ACTIVITY LIST –
1. Return the stretch of the Dan Rooney passage from "In 1975, after" through "his father's accomplishments.", copied word for word.
2. In the Dan Rooney passage, which factors does Rooney name as the combination behind the Steelers' turnaround?
3. According to the Dan Rooney passage, why did Rooney answer "You're kidding" when he learned he had been named The Sporting News NFL Executive of the Year?

EXCERPTED PASSAGE –
[Start of Attachment]

In 1973, after the Steelers posted a 10-4 record and earned a Wild Card berth in the playoffs, Rooney was named The Sporting News NFL Executive of the Year, an honor voted on by the NFL's general managers. Dan's response upon learning of the honor was, "You're kidding," as he thought someone was pulling his leg. Suddenly, the reserved "behind-the-scenes guy" was front and center and being acknowledged by his peers for the near miraculous turnaround of the Steelers' franchise. "I think it was a combination of things, people, and timing," he humbly offered.

"It was Chuck Noll coming at the right time, Artie's (Art Rooney, Jr.) work with personnel, the new stadium. It might have happened with any one of them - but it did happen with that combination."

The turnaround continued in 1974 as the Steelers won the first of six consecutive AFC Central titles and the first of four Super Bowls. 

In 1975, after 20 years of working in nearly every conceivable capacity Dan Rooney was "officially" named president of the Steelers. "When I became president in 1975, not much changed," he claimed, still trying to deflect credit. Rather than accept the responsibility for the team's successes, Dan preferred to remind people of his father's accomplishments.

"From day one until this day," he told an interviewer in 1987, "my father set the tone on how the Steelers operate. He is a people person. He has always said what the people think is important, and that we have to think that way. He very much felt that everyone was his equal and that they should be treated that way, players, coaches, girls in the office, everybody. You must treat people with respect. Hopefully, some of that has rubbed off on me and I follow that."

At the same time Rooney was using his formidable skills to mold a model sports franchise, he also emerged as one of the most active figures in NFL operations. His league functions have included membership on the board of directors for the NFL Trust Fund, NFL Films, and the Scheduling Committee.

[End of Attachment]

SUPPLIED MATERIAL –
[Start of Attachment]

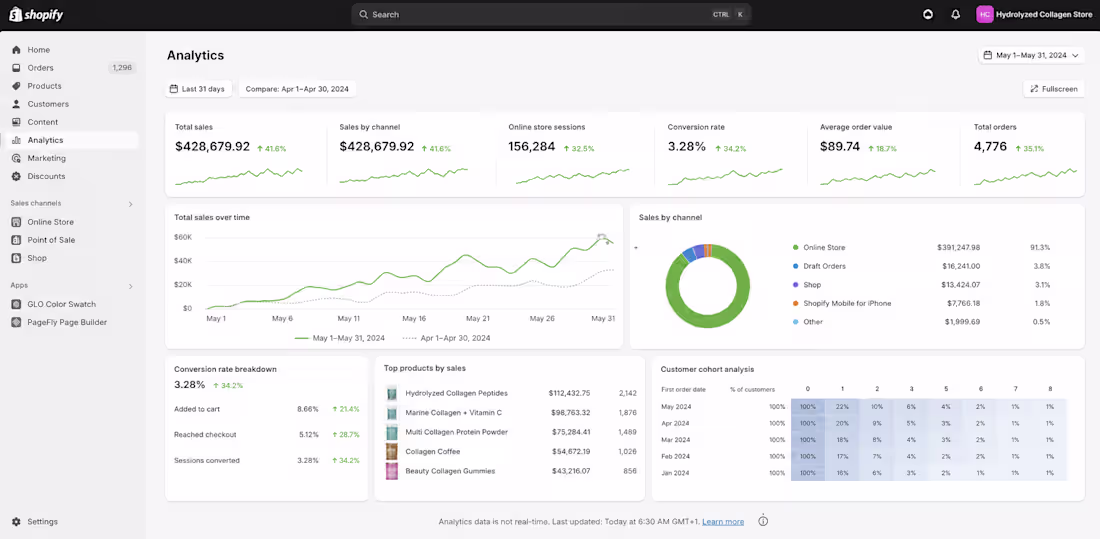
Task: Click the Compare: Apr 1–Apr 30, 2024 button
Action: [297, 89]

[End of Attachment]
[Start of Attachment]

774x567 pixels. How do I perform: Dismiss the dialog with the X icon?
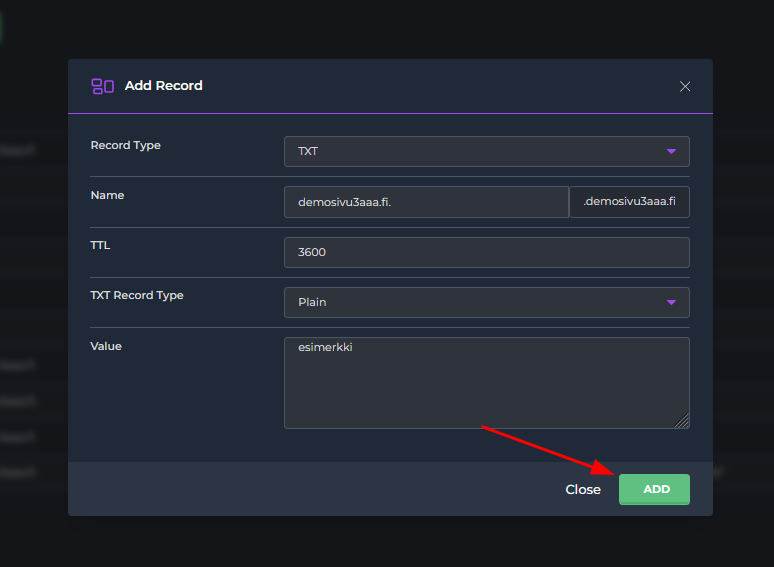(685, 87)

[End of Attachment]
[Start of Attachment]

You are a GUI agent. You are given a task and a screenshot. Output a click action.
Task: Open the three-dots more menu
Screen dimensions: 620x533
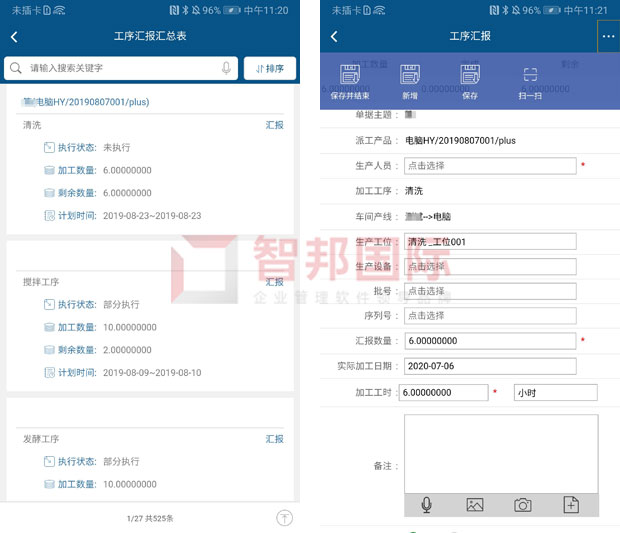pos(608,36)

[End of Attachment]

ANSWERS –
1.
In 1975, after 20 years of working in nearly every conceivable capacity Dan Rooney was "officially" named president of the Steelers. "When I became president in 1975, not much changed," he claimed, still trying to deflect credit. Rather than accept the responsibility for the team's successes, Dan preferred to remind people of his father's accomplishments.

2.
- Chuck Noll coming at the right time
- Artie's (Art Rooney, Jr.) work with personnel
- The new stadium

3. He answered that way because he thought someone was pulling his leg.